PROBLEM TO WORK ON →
From the entries below, pull out each line where "heading" appears.

EXCERPTED RECORDS →

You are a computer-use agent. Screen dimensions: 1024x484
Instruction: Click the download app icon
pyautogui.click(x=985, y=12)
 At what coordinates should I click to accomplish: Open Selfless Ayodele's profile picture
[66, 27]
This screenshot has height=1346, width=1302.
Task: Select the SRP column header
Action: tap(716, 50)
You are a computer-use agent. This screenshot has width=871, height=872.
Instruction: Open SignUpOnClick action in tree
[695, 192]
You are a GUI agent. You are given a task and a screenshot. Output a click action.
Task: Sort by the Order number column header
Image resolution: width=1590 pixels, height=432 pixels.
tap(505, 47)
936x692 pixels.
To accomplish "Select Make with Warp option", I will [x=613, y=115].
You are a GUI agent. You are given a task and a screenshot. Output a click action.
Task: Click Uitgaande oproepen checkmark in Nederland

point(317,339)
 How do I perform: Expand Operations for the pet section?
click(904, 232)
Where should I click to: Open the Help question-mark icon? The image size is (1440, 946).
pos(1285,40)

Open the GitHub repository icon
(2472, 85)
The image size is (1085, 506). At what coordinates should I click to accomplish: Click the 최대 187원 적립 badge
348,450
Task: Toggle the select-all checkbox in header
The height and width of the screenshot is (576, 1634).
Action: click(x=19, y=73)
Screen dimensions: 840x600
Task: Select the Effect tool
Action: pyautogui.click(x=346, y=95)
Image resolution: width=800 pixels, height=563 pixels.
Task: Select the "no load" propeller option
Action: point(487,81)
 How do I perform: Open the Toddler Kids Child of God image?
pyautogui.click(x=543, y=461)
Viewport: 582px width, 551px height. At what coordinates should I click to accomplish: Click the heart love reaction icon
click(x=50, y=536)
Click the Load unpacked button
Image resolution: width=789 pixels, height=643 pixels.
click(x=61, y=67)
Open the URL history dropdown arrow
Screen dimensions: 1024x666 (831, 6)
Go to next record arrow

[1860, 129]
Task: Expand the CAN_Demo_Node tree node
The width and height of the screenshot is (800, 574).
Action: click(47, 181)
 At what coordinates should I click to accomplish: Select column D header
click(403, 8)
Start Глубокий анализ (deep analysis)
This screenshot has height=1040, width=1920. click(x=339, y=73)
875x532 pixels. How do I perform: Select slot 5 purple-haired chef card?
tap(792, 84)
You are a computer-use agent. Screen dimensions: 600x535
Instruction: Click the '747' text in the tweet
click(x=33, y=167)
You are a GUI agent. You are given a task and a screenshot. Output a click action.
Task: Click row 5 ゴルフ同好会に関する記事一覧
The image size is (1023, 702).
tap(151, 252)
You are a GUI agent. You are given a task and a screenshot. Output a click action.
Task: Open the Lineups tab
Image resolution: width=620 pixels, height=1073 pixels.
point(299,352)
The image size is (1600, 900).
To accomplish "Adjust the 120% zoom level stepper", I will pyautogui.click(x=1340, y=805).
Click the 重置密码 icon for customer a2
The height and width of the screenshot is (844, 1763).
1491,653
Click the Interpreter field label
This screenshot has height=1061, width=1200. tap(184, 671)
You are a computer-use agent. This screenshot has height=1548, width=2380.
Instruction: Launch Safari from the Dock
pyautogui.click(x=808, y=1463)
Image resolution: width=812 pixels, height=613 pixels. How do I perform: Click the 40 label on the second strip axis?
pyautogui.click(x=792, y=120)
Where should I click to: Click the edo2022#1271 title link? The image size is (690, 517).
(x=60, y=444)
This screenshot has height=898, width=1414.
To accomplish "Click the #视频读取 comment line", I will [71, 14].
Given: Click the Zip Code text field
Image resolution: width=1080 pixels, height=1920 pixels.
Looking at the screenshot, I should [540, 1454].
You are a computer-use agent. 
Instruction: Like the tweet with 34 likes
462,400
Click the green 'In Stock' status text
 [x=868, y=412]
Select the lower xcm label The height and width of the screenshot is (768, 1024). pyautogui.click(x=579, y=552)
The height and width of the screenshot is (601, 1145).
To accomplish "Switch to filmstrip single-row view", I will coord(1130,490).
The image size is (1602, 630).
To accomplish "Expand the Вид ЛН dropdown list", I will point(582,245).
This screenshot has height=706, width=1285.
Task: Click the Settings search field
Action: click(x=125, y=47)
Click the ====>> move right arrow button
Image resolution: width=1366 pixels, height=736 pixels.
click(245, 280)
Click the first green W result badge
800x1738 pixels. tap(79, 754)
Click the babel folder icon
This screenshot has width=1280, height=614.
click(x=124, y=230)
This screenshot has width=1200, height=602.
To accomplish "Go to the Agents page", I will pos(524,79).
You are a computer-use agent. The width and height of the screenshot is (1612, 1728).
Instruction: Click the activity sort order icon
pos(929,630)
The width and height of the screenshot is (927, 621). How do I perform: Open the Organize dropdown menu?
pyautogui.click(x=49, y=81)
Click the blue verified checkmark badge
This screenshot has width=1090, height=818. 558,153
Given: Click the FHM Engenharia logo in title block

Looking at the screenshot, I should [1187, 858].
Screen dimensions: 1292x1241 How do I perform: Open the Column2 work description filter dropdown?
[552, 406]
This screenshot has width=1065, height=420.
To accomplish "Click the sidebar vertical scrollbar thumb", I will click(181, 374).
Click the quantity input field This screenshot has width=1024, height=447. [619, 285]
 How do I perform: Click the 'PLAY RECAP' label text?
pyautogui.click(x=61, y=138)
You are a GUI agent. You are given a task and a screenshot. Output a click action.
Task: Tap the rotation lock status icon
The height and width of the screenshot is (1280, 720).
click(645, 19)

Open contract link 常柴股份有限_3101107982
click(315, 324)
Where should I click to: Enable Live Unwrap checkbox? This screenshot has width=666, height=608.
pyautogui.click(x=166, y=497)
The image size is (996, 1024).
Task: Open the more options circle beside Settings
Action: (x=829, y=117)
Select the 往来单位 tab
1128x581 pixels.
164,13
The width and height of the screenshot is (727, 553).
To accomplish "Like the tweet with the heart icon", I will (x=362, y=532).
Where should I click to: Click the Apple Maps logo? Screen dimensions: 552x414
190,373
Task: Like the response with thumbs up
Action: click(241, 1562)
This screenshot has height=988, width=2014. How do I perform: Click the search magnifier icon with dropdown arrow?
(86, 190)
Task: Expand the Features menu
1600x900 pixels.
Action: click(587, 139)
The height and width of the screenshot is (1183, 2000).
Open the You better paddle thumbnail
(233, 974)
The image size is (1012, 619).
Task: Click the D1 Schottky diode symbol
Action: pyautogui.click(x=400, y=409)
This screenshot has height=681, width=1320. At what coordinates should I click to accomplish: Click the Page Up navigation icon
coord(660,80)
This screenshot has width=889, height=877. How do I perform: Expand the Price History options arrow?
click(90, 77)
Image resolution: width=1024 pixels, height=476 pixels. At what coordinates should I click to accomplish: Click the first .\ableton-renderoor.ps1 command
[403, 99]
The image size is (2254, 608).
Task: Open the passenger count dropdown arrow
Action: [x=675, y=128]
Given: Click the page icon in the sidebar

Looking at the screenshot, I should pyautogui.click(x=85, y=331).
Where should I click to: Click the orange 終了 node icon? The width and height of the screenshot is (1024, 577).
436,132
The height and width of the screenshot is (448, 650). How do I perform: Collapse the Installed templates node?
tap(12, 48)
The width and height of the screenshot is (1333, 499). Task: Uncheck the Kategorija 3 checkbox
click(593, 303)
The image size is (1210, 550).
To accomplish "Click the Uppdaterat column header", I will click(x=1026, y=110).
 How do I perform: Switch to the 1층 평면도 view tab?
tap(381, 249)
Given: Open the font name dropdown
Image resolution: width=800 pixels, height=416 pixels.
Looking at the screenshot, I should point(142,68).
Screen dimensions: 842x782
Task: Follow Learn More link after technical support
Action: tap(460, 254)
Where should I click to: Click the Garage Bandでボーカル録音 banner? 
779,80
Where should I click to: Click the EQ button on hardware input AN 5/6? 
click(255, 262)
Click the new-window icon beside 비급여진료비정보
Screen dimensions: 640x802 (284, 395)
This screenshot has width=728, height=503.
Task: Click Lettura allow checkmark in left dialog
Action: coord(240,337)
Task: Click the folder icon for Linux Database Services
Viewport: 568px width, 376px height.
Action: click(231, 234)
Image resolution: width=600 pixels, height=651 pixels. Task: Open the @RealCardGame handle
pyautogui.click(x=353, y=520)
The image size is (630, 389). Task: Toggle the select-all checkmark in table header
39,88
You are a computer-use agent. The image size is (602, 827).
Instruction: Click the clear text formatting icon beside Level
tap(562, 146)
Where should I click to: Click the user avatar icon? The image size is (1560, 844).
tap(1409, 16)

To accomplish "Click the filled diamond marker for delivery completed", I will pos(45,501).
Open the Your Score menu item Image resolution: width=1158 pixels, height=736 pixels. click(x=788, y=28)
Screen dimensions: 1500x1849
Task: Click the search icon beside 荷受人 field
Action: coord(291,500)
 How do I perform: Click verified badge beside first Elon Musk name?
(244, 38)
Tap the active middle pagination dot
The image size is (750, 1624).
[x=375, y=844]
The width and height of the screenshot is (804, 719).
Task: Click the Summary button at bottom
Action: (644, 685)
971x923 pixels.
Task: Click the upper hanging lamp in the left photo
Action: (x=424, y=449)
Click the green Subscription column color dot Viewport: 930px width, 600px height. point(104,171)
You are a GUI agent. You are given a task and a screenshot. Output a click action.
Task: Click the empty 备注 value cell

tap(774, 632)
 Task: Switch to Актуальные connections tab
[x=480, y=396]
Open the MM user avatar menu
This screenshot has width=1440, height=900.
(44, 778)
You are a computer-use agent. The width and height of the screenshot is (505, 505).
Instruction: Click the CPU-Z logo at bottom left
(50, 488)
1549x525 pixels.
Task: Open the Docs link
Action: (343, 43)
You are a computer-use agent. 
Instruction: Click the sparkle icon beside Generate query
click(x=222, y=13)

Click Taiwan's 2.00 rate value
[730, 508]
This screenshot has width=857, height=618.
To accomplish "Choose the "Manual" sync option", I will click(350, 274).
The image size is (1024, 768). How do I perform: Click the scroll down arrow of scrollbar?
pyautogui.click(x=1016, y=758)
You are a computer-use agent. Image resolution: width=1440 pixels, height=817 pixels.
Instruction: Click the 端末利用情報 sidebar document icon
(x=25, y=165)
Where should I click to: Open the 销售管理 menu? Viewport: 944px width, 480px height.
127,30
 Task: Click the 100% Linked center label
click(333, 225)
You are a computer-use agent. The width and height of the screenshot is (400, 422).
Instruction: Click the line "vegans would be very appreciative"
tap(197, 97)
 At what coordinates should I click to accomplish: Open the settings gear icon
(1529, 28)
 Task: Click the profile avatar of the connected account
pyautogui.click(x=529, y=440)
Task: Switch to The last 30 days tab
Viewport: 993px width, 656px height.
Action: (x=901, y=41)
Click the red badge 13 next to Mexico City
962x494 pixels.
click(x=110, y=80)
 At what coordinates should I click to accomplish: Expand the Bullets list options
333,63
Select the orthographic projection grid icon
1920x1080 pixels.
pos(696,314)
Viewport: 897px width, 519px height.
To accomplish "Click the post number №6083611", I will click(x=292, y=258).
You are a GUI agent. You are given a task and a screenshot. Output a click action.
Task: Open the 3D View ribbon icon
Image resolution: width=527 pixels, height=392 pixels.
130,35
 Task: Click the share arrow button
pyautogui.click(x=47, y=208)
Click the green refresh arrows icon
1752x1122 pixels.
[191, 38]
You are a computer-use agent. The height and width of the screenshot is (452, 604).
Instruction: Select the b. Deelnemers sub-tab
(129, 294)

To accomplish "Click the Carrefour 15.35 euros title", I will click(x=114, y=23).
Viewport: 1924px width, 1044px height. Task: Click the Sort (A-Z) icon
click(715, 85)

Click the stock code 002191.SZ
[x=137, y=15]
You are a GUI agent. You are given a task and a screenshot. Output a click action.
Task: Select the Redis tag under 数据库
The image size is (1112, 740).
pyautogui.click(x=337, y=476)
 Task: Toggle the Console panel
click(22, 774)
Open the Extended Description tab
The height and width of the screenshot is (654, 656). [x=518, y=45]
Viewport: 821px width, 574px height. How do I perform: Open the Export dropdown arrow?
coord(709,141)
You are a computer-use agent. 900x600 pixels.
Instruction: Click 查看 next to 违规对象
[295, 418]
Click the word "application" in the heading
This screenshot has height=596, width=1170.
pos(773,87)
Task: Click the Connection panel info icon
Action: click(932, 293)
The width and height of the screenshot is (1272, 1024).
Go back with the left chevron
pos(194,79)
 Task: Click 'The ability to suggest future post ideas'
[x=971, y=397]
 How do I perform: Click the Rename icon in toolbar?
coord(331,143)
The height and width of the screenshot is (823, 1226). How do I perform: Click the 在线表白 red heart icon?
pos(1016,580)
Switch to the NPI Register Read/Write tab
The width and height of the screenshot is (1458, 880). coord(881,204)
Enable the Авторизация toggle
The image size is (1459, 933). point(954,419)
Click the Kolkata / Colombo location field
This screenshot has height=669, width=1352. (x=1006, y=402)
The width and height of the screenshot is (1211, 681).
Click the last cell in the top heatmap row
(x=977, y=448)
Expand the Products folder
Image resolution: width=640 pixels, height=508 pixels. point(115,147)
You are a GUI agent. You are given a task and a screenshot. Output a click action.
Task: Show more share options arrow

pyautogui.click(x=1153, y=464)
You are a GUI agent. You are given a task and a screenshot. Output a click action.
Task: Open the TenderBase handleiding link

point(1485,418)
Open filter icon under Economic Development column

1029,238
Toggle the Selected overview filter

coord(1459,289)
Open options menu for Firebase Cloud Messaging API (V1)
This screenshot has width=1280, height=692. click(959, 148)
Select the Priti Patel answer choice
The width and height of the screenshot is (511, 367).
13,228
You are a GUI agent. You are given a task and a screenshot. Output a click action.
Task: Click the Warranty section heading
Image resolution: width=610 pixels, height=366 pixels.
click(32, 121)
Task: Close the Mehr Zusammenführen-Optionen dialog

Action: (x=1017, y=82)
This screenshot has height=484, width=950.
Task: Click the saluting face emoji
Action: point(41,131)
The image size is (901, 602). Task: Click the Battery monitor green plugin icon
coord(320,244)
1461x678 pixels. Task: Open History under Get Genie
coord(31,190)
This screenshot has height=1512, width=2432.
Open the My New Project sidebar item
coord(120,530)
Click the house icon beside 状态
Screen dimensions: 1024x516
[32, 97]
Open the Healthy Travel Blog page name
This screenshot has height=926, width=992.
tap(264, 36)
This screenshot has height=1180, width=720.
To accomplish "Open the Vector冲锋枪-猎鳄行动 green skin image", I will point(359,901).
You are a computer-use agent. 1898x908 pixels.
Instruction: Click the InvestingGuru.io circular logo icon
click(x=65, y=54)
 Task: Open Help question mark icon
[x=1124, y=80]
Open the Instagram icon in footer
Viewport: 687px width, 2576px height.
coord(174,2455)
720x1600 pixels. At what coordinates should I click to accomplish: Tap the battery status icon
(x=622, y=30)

ANSWER SECTION →
Click the word "application" in the heading
Task: Click the Warranty section heading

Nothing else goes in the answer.